═════ Supplied records ═════
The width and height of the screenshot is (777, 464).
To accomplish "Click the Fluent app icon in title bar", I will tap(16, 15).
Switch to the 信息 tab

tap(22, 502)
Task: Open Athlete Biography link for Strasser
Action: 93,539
═════
Task to carry out:
Nothing in the records should differ from the original when you retype them.

Response below:
The width and height of the screenshot is (777, 464).
To accomplish "Click the Fluent app icon in title bar", I will tap(16, 15).
Switch to the 信息 tab

tap(22, 502)
Task: Open Athlete Biography link for Strasser
Action: 93,539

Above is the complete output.